As a matter of fact, the government's initiative, in studying the policy of requiring permits on their own, may potentially lead to more complications, because the results are likely to be very subjective. Therefore, it seems that what we need is an independent body capable of deliberating and determining whether the policy is still relevant and whether Article 510 of the Criminal Code is indeed constitutional or not. The most appropriate independent body for these purposes would be a Constitutional Court.

At any rate, a Constitutional Court would be better suited to examine the constitutionality of the policy of requiring permits by means of the motion of impeachment in the House, or by means of a Constitutional Petition from the government or individuals. In the case of Article 510 in particular, the government itself can request the Court to decide on its constitutionality.

It seems that we are in the midst of a contradiction. On the one hand, the promise and progress of openness and democratization are increasingly emphasized. On the other hand, the government itself, which took the initiative that started the process, seems to strongly adhere to the policy of requiring permits -- a policy that is basically anti-democracy. It is a pity that the democratization bandwagon should be slowed down by potholes in the form of the permit requiring policy.

It is necessary to study the policy of requiring permits in light of the right to associate and the right to express one's opinions, as guaranteed by our Constitution.

More strangely, this policy of requiring permits has not been consistently applied. In fact, it has been put into effect discriminately. Two similar types of organization, holding identical kinds of gathering, may obtain different results when applying for the same permit. We have also had cases in which the threat of arrest has been used, or a gathering has been disbanded by force.

If we insist on applying this policy, then the international world will have difficulty understanding our real stance on democracy.

On the one hand, our high-ranking officials keep reiterating the fact that in Indonesia we have achieved and maintained unquestionable stability and security. But, on the other hand, there is still a strong feeling of fear in regards to opposition and all its criticisms -- regardless of the fact that the government has never recognized the existence of opposition parties in this country.
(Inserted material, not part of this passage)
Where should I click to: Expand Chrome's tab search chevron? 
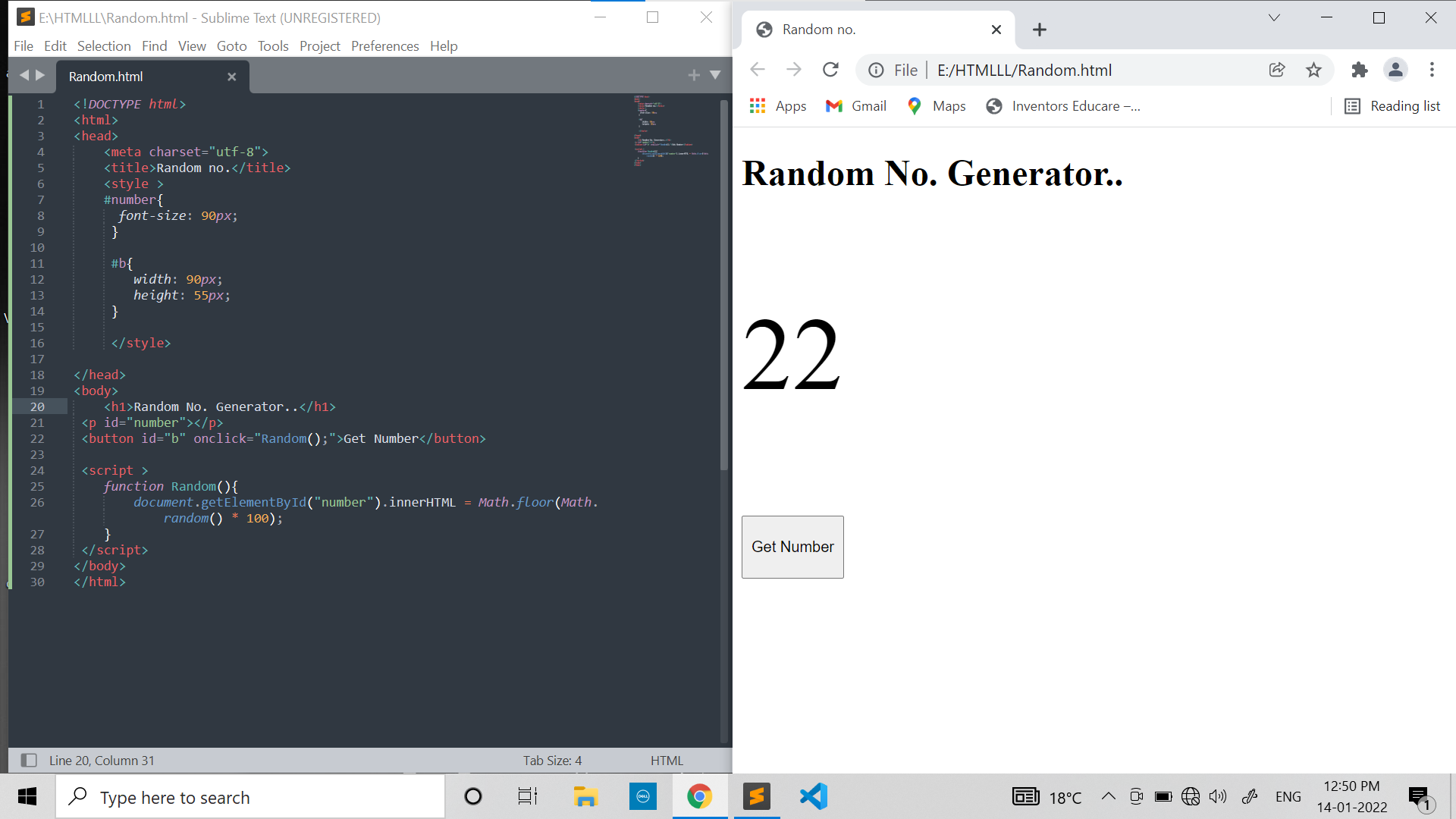(x=1274, y=17)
In addition, our experience has repeatedly demonstrated that criticisms can be constructive in nature, and therefore, highly useful to the government.

The debate surrounding the permit policy would not have to go on and on if we have a Constitutional Court, that can serve as an impartial judge. This court can be expected to give us a fair and just ruling.

It is perfectly relevant to talk about the formation of a Constitutional Court, particularly because we still have plenty of legal products from the colonial era that have to be replaced because they are no longer suitable and no longer conform to the public feeling of justice.

A number of legal experts have expressed their opinion concerning several articles in our Criminal Code. Some, for example, believe that Articles 154 to 157 of the Criminal Code -- more popularly known as "hate-sowing articles" -- are rather controversial, since they tend to be repressive and anti- democracy.

Furthermore, our Anti-subversive Act has been debated among our legal experts and practitioners for a long time, without satisfactory solution.

These are just some of the reason we need a Constitutional Court, which could play an active role in reviewing all legal products, including those originating from the Dutch colonial era and those created after our independence.

The Court can conduct reviews based on requests made by the government, the House, individuals or ordinary courts. The Constitutional Court can be set up as part of our Supreme Court, or it can be established as a completely independent body, as in other countries, in which it is ruled by the Constitution itself.

The writer is an advocate based in Jakarta.